9 December 2021
“When it comes to reggae bass playing, no one comes close to having the influence of Robbie Shakespeare,” tweeted the Jamaican prime minister, Andrew Holness. “He will be remembered for his sterling contribution to the music industry and Jamaica’s culture.”
Sly and Robbie had come together in the mid-70s after Shakespeare already carved out his own music career from a young age. The pair bonded over their varied taste in music but specifically their interest in reggae production. Their breakout work was on Mighty Diamonds’ 1976 album Right Time.
In the following decade, their status grew as they worked with artists such as Joe Cocker and Grace Jones. They were also responsible for key shifts in reggae music as it headed to digital, introducing the “Rockers” beat and later working with Chaka Demus & Pliers to create a novel sound that distinguished songs such as Bam Bam and Murder She Wrote.
The pair worked with artists such as Madonna, Bob Dylan, Mick Jagger, The Rolling Stones, Sting or Britney Spears.

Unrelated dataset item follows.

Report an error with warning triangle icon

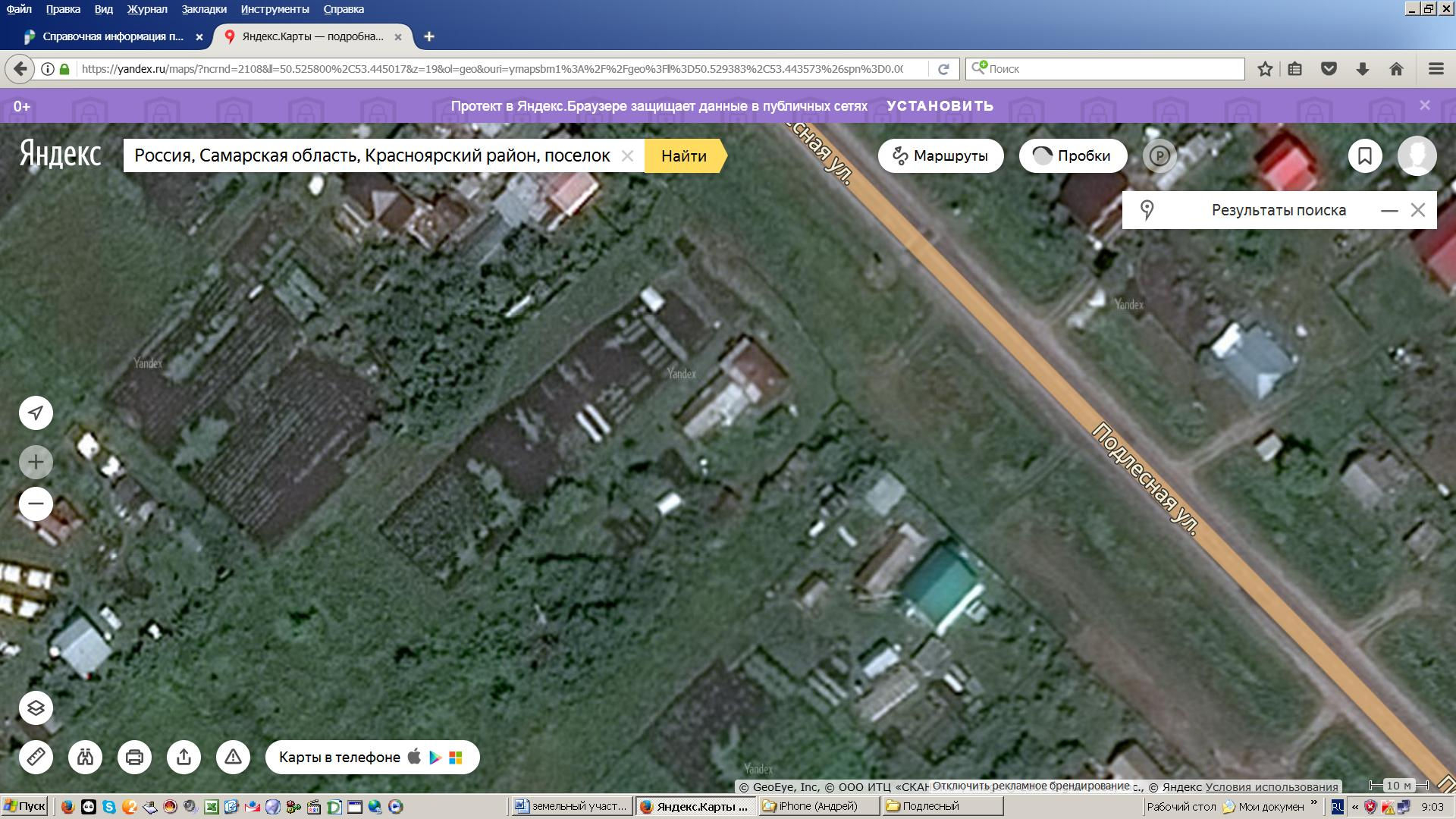(x=233, y=757)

In the 2011 documentary Reggae Got Soul: The Story of Toots and the Maytals, they were described as “one of the most influential artists ever to come out of Jamaica”.

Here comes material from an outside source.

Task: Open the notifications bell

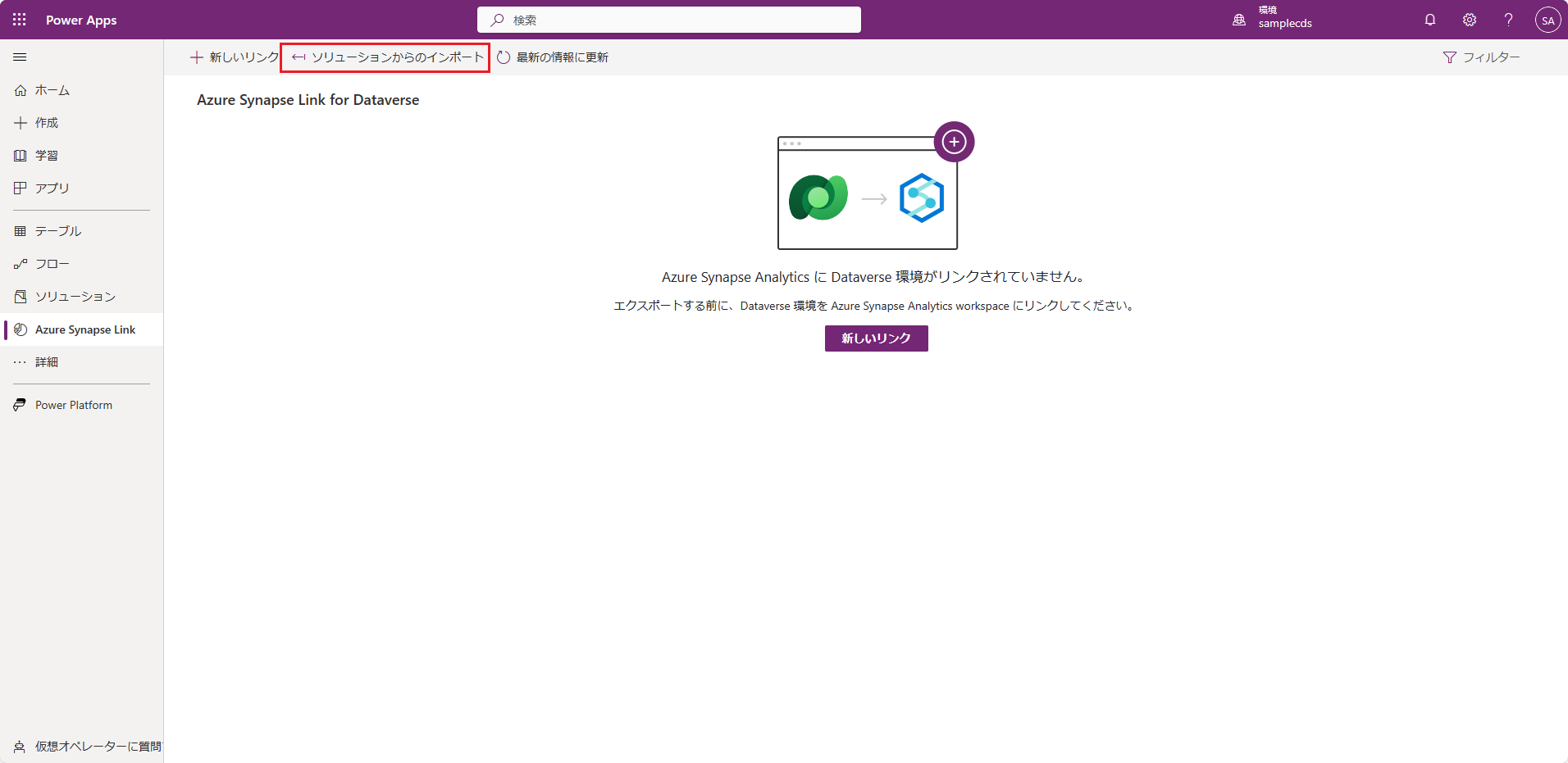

Shakespeare had been nominated for 13 Grammys in his career and won twice, once in 1984 for best reggae recording for Anthem and then in 1998 for best reggae album for Friends.
In 2020, Shakespeare was placed at 17 on Rolling Stone’s greatest bassists of all time list. “I appreciate the fact that others looking in can see what we are doing for the music,” he said of the list. “This makes me feel like a baby.”
“I am in shock and sorrow after just receiving the news that my friend and brother, the legendary bassist Robbie Shakespeare has died,” said Olivia “Babsy” Grange, the Jamaican minister of entertainment and culture, in a statement. “Robbie and Sly Dunbar as Sly and Robbie, have been among Jamaica’s greatest musicians.”